The obvious hypothesis was that this matching protein expression allowed those RGCs to recognise their correct targets by literally sticking to them. To test this, they analysed these projections in mice lacking the Cadherin-6 molecule. Sure enough, the projections to those targets were severely affected – the axons spread out over the general area of the brain but failed to zero in on the specific subregions that they normally targeted.

These results illustrate a general principle likely to be repeated using different Cadherins in different RGC subsets and also in other parts of the brain. Indeed, a paper published at the same time shows that Cadherin-9 may play a similar function in the developing hippocampus. In addition, other families of molecules, such as Leucine-Rich Repeat proteins may play a similar role as synaptic matchmakers by promoting homophilic adhesion between neurons and their targets. (Both Cadherins and LRR proteins also have important “heterophilic” interactions with other proteins).

The expansion of these families in vertebrates could conceivably be linked to the greater complexity of the nervous system, which presumably requires more such labels to specify it. But these molecules may be of more than just academic interest in understanding the molecular logic and evolution of the genetic program that specifies brain wiring. Mutations in various members of the Cadherin (and related protocadherin) and LRR gene families have also been implicated in neurodevelopmental disorders, including autism, schizophrenia, Tourette’s syndrome and others. Defining the molecules and mechanisms involved in normal development may thus be crucial to understanding the roots of neurodevelopmental disease.

Osterhout, J., Josten, N., Yamada, J., Pan, F., Wu, S., Nguyen, P., Panagiotakos, G., Inoue, Y., Egusa, S., Volgyi, B., Inoue, T., Bloomfield, S., Barres, B., Berson, D., Feldheim, D., & Huberman, A. (2011). Cadherin-6 Mediates Axon-Target Matching in a Non-Image-Forming Visual Circuit Neuron, 71 (4), 632-639 DOI: 10.1016/j.neuron.2011.07.006

Williams, M., Wilke, S., Daggett, A., Davis, E., Otto, S., Ravi, D., Ripley, B., Bushong, E., Ellisman, M., Klein, G., & Ghosh, A. (2011). Cadherin-9 Regulates Synapse-Specific Differentiation in the Developing Hippocampus Neuron, 71 (4), 640-655 DOI: 10.1016/j.neuron.2011.06.019

Comments

  1. Somewhat OT but here goes. How exactly does neuroplasticity work? We know from scans that heavily used areas of the brain expand to the surrounding areas. How does a neuron signal to its neighbor that it needs help? And why would a neuron drop what it currently knows to take on new functionality?

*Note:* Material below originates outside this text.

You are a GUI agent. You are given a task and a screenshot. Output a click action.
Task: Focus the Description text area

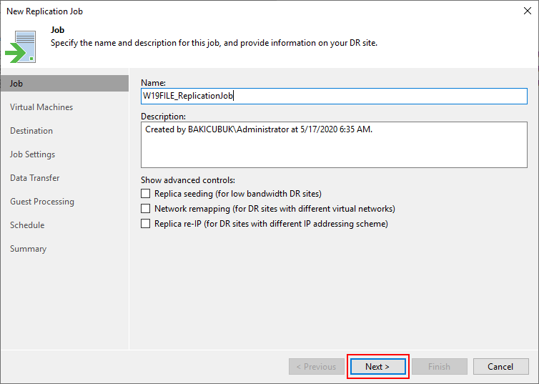coord(333,145)
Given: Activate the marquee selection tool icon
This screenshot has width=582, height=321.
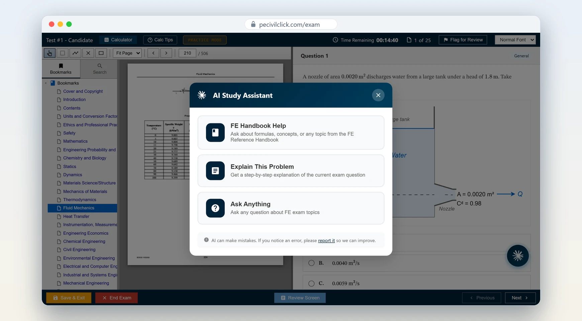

This should be fairly easy to figure out, you can use nanowires to listen in on single neurons or lay a grid across the cortex to listen in.
    I see two possibilities, do you believe in good or evil neurons?
    1. One neuron calls for help to neighboring neurons and they altruistically go to help.
    2. One neuron sends out signals that wipe functionality from neighboring neurons and instructs them to copy the sending message.
    Would be Nobel prize to find out.